Сан Саныч тут заговорил о своём поэтическом творчестве.
— Вы пишете стихи? — спрашиваю
— Да, пишу
— А есть что-нибудь о Петербурге?
Мой вопрос его как будто удивил, и я решил пояснить:
— Дело в том, что я являюсь редактором и издателем Литературного Альманаха, который отчасти посвящён Санкт-Петербургу.
Мы обменялись адресами. И пора было прощаться. На Садовой мы запрыгнули в автобус, и поехали по ставшей уже родной нам Коломне.
— Остановка Лермонтовский проспект, — проговорил диктор автобуса, распахивая свои двери. Я сошёл на тротуар первым, и, обернувшись, подал Наташе руку. Её пальцы коснулись моих, и невольно сжались. Я посмотрел, как её милые ножки в чёрных бархатных туфлях на невысоком каблуке, зашагали по ступенькам автобуса. Оказавшись рядом, мы обнялись теми нежными объятиями, которые не скрывают от посторонних влюблённые. Хотелось уже скорее добраться до сытного ужина и тёплой постели.
Вспоминая свой дурацкий монолог на кинопоказе, я пытался оправдаться плохим самочувствием на работе. Наташа потрогала мой лоб, и сказала, что у меня упадок сил, и мне нужно как следует выспаться.
— Как это сделать, находясь рядом с такой женщиной, как ты?

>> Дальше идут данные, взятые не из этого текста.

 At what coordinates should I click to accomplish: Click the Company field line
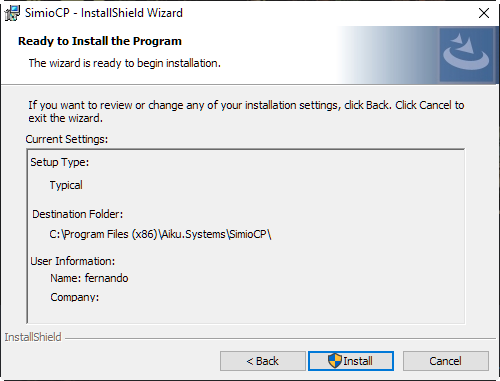[75, 297]
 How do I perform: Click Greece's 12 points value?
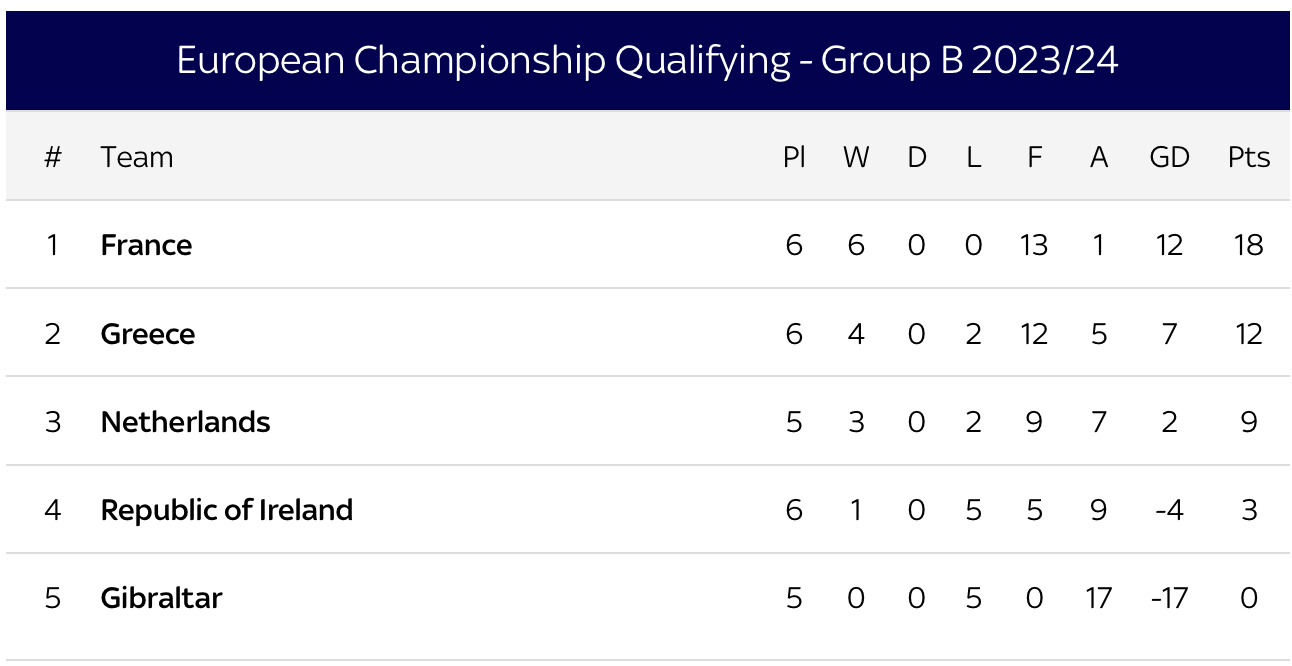1248,333
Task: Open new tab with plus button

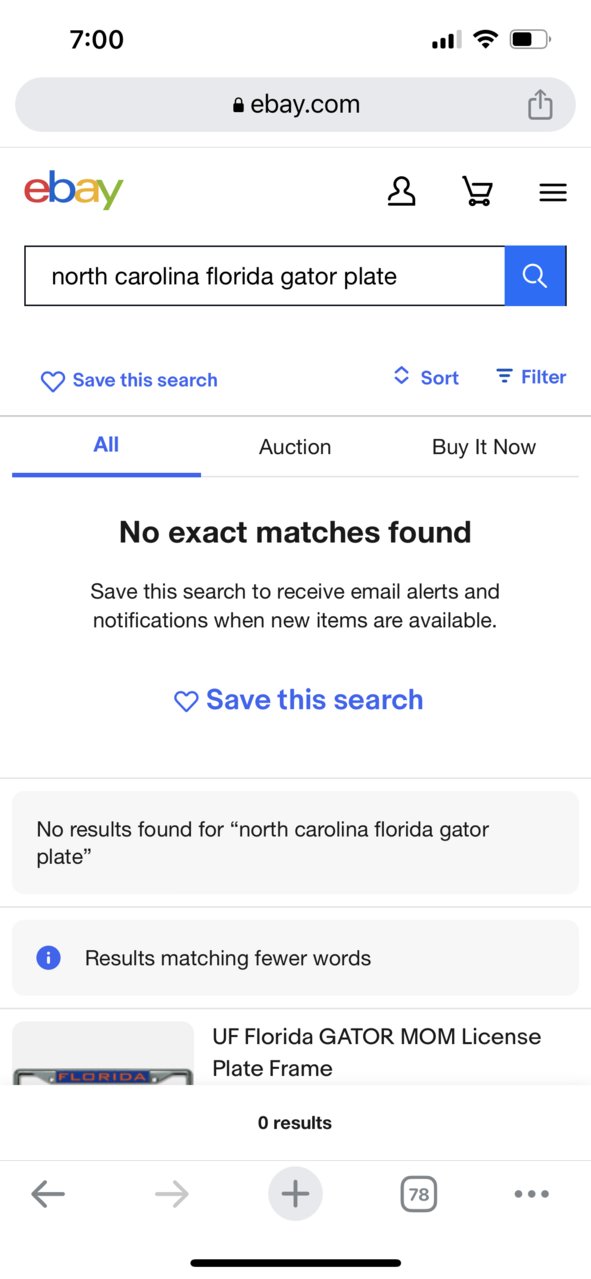Action: click(x=295, y=1194)
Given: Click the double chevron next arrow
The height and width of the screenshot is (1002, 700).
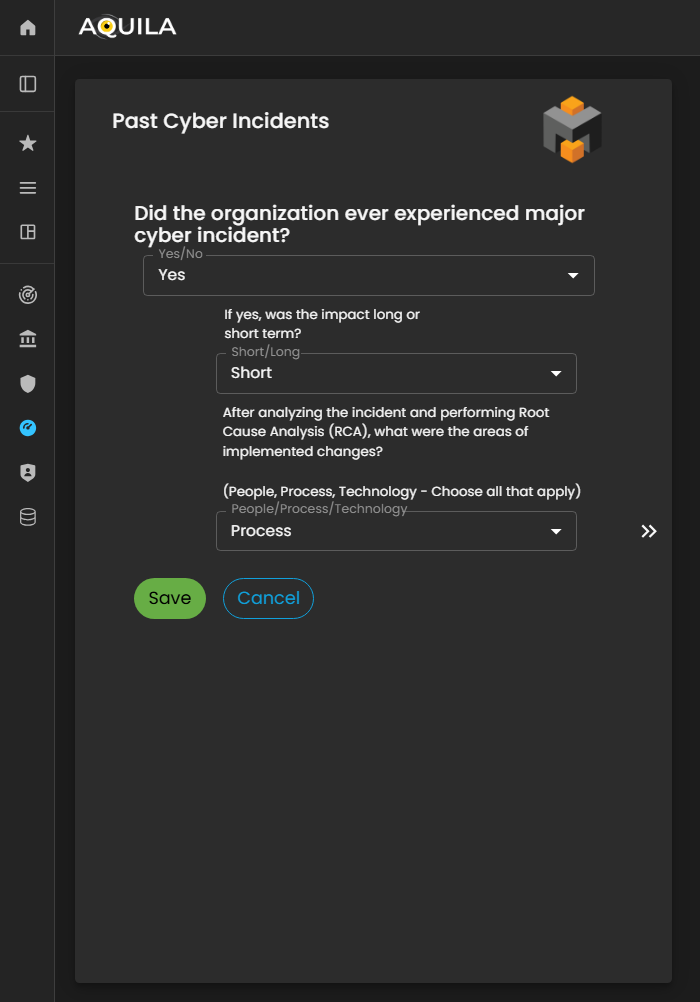Looking at the screenshot, I should pyautogui.click(x=649, y=531).
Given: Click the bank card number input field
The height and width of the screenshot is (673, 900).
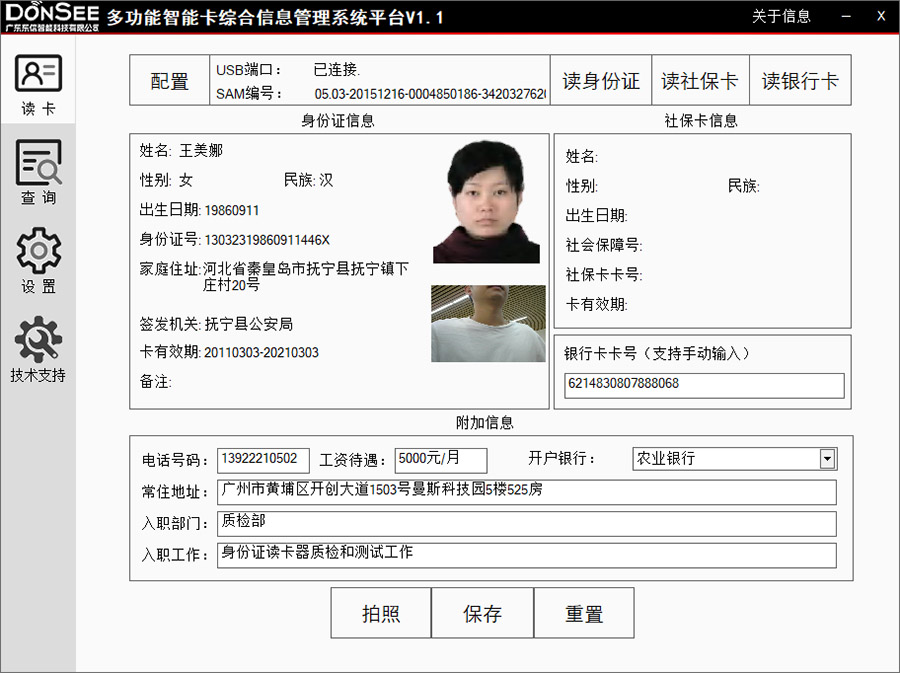Looking at the screenshot, I should pos(703,386).
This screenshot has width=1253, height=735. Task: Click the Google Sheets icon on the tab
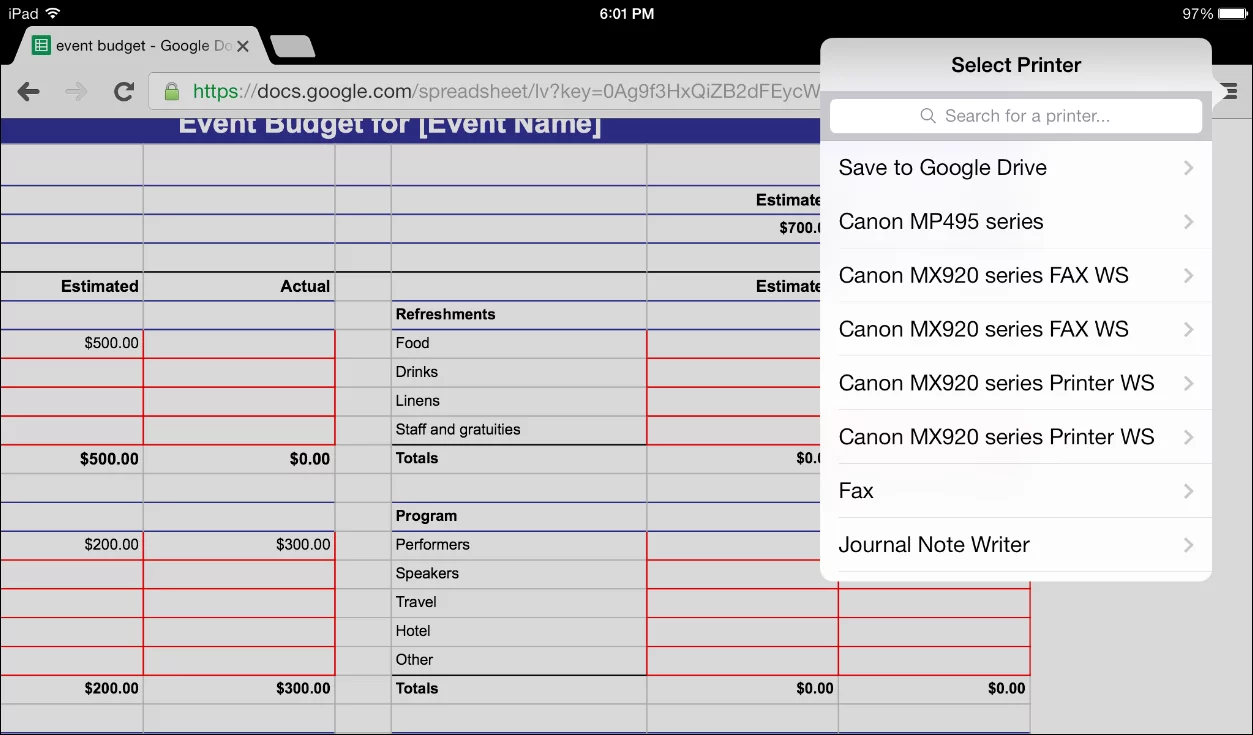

Уже взойдя на Могилёвский мост, и любуясь волнистостью отражаемых в канале огней, я сказал:
— Знаешь, последнее время я думаю о смерти.
— О. пожалуйста, только не умирай раньше меня, а то я тебя и в раю отыщу! — со свойственным ей юмором проговорила она.
— Нет, не в этом дело.
Я не знал, как продолжить и высказать свою сакральную мысль. И, наконец решился:
— Знаешь, у меня есть одна мечта. Я хочу, чтобы хотя бы перед моей смертью мы с тобой обвенчались!
— Что, прямо обвенчались?
— Да, именно.
Ох, на мне столько грехов, что не знаю, надо ли тебе это?